The probability that treat = A is

1/10 = 10% in block 1
3/10 = 30% in block 2 and 4
3/12 = 25% in block 3

Knowing block therefore tells you something about what the treatment most likely was — and vice versa: they are mutually informative and therefore not orthogonal.

Orthonality vs.

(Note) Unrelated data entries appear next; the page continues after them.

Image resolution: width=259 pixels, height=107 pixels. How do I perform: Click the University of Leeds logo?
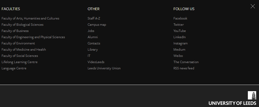tap(232, 99)
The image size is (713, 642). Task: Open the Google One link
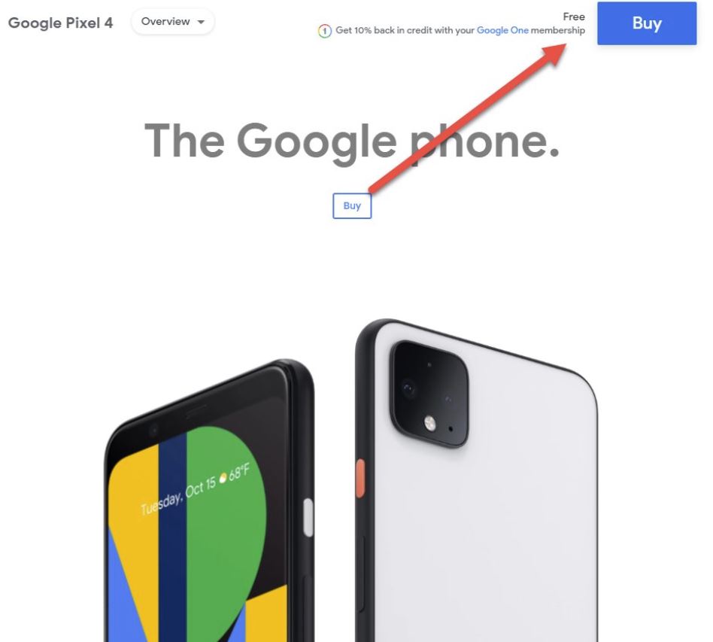(x=502, y=31)
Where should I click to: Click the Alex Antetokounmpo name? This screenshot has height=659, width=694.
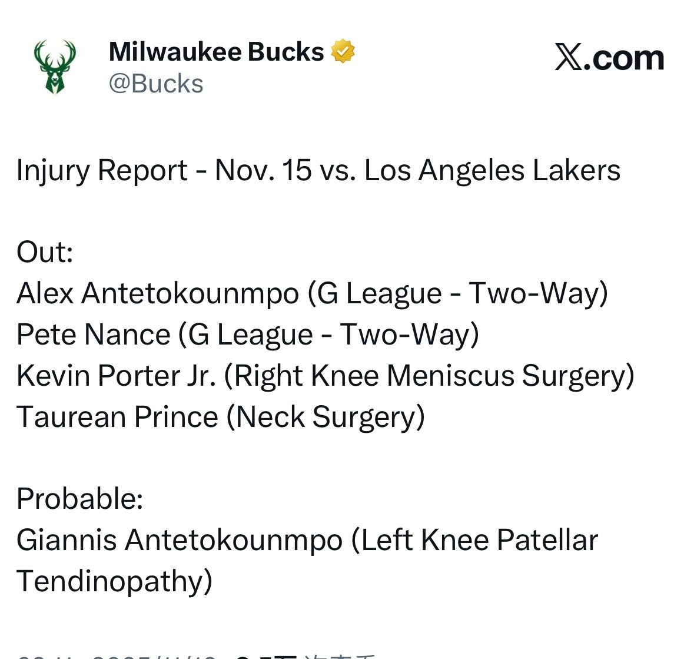[158, 293]
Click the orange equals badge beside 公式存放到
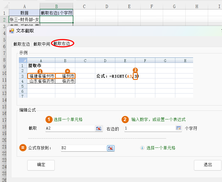Image resolution: width=222 pixels, height=182 pixels. [23, 148]
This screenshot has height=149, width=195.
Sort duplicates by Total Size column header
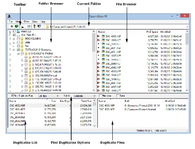(x=86, y=101)
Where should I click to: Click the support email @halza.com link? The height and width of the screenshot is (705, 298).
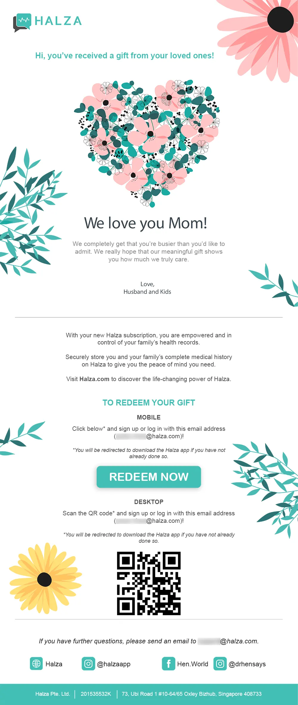(x=228, y=641)
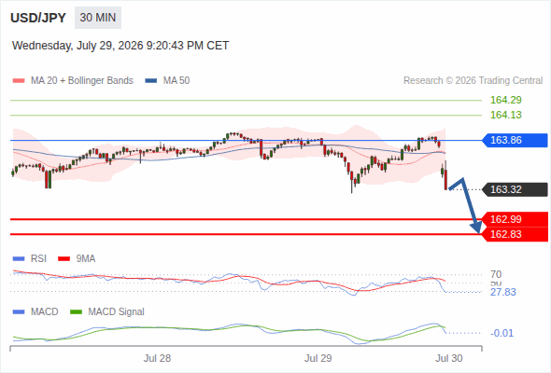
Task: Click the 164.29 green resistance value
Action: pyautogui.click(x=505, y=100)
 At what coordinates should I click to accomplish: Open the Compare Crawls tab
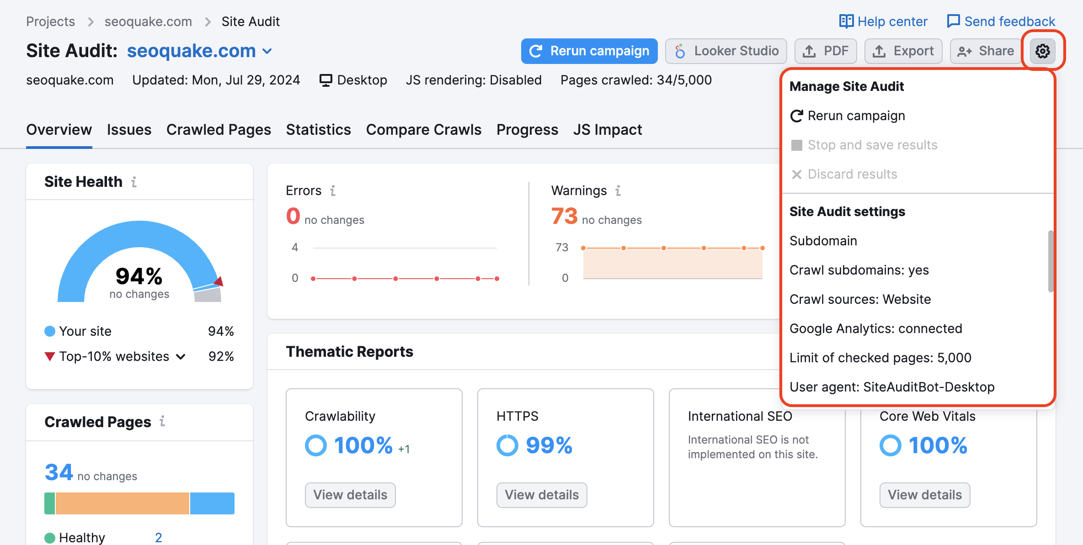[423, 130]
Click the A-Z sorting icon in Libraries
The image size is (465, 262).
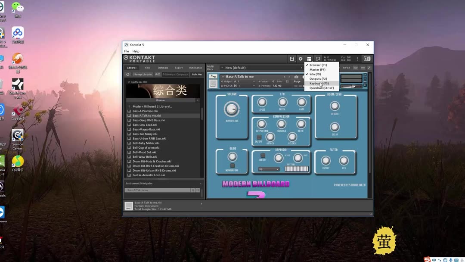(158, 75)
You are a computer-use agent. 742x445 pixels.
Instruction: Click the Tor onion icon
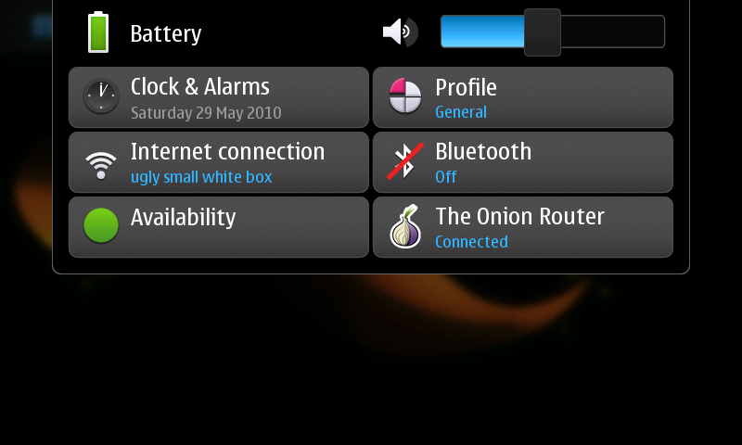[x=405, y=226]
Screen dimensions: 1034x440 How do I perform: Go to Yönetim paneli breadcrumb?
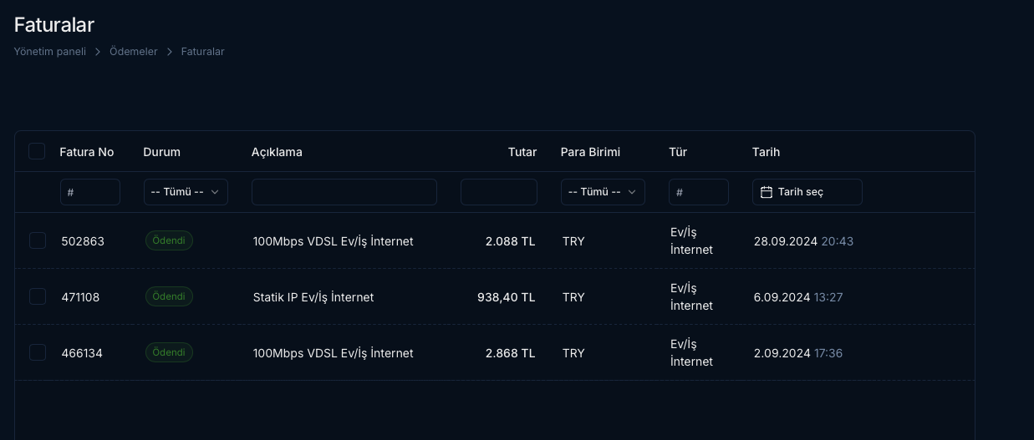click(x=50, y=52)
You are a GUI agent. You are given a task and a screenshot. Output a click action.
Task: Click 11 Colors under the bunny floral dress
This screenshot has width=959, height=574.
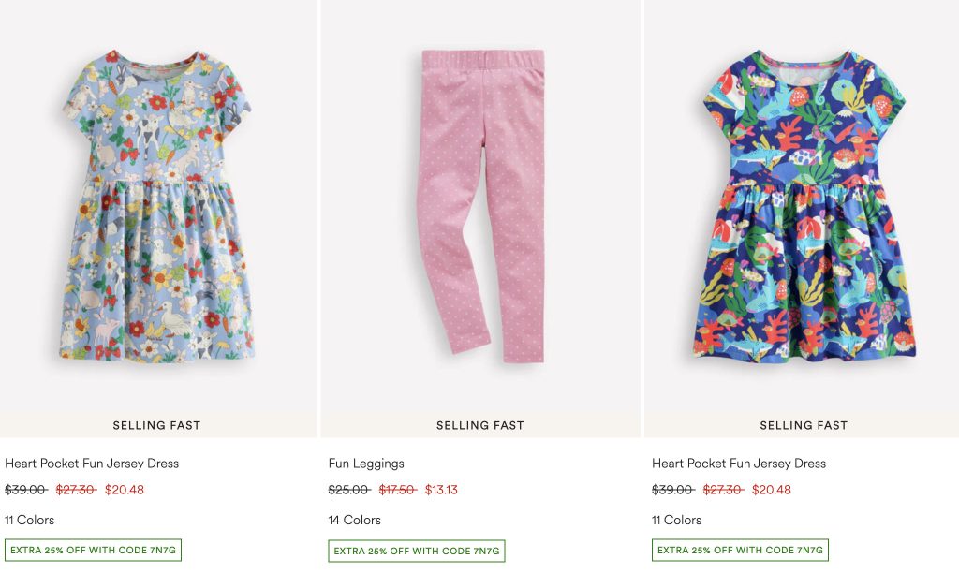pos(30,520)
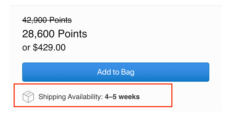Click the number 28,600 in the points price
This screenshot has width=229, height=118.
pos(39,34)
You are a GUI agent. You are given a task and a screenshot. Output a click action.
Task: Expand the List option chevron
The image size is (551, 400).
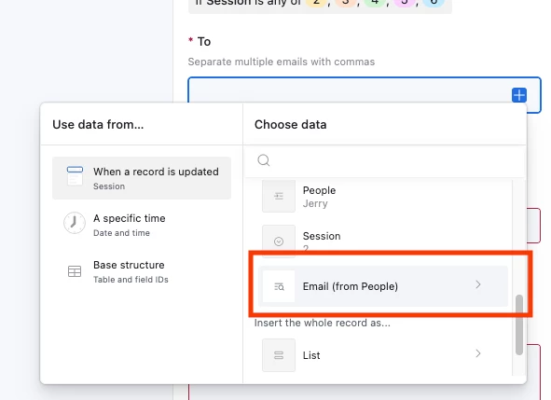(x=478, y=353)
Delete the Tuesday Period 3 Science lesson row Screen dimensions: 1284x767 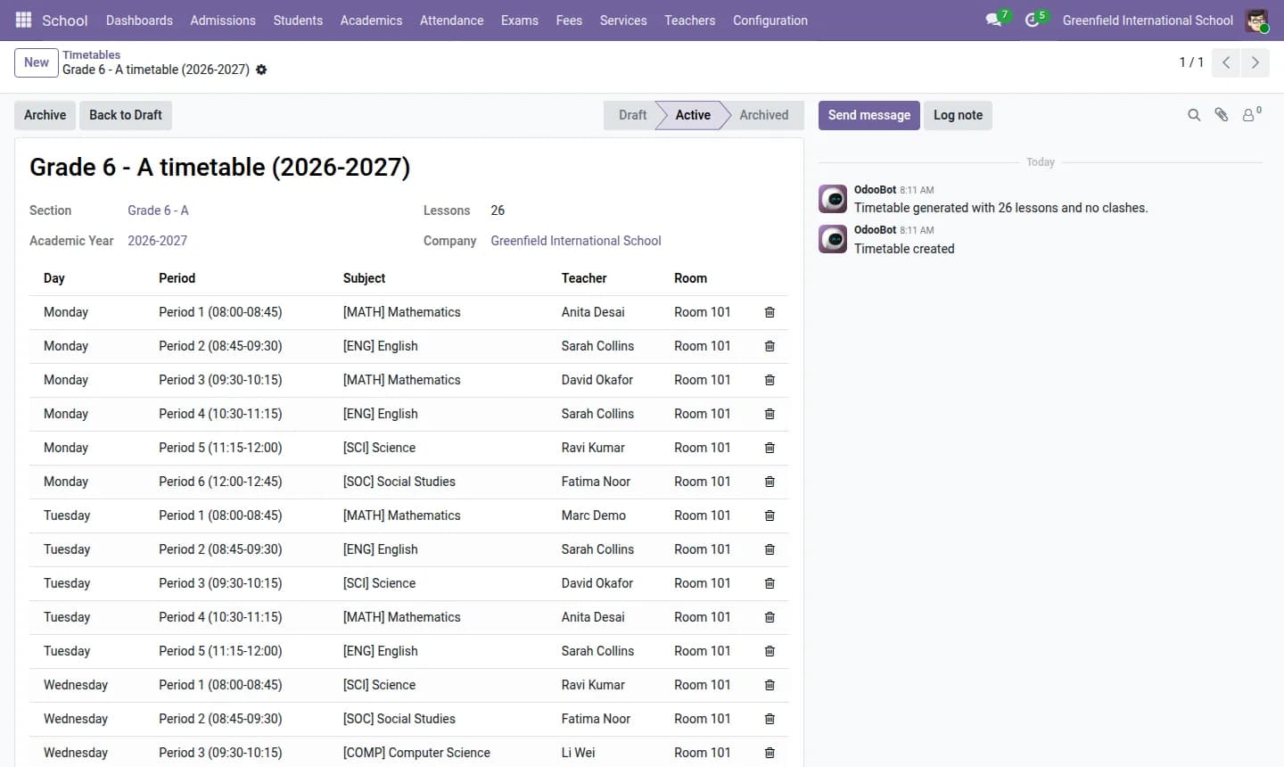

Balance

They are not the same — you can have a design that is unbalanced, but still orthogonal:

              T R E A T M E N T
              
          A       B       C       D       
      +-------+-------+-------+-------+
      ¦       ¦       ¦       ¦       ¦
   1  ¦   2   ¦   4   ¦   4   ¦   6   ¦
      ¦       ¦       ¦       ¦       ¦
      +-------+-------+-------+-------+
      ¦       ¦       ¦       ¦       ¦
B  2  ¦   1   ¦   2   ¦   2   ¦   3   ¦
L     ¦       ¦       ¦       ¦       ¦
O     +-------+-------+-------+-------+
C     ¦       ¦       ¦       ¦       ¦
K  3  ¦   2   ¦   4   ¦   4   ¦   6   ¦
      ¦       ¦       ¦       ¦       ¦
      +-------+-------+-------+-------+
      ¦       ¦       ¦       ¦       ¦
   4  ¦   3   ¦   6   ¦   6   ¦   9   ¦
      ¦       ¦       ¦       ¦       ¦
      +-------+-------+-------+-------+

In all four blocks, the number of replicates in A:B:C:D = 1:2:2:3

block therefore entails no information about treat
block and treat are orthogonal.

But unbalanced — we get much more information about Treatment D (24 replicates) than A (8 replicates).

Why worry?

In an orthogonal design,

We can unambiguously attribute (partition) variation to EVs.
We can unambiguously separate the effects of EVs.
The sequential and the adjusted SSQ are equal!
The order of the EVs does not affect the sequential SSQ.

This gives a handy orthogonality check…

Assessing orthogonality

From tables of replicates for each combination of \(X_1,\ X_2\), as we have just done.
From comparing sequential and adjusted SSQ — are they equal?
Are the sequential SSQ for \(X_1, X_2\) order-independent?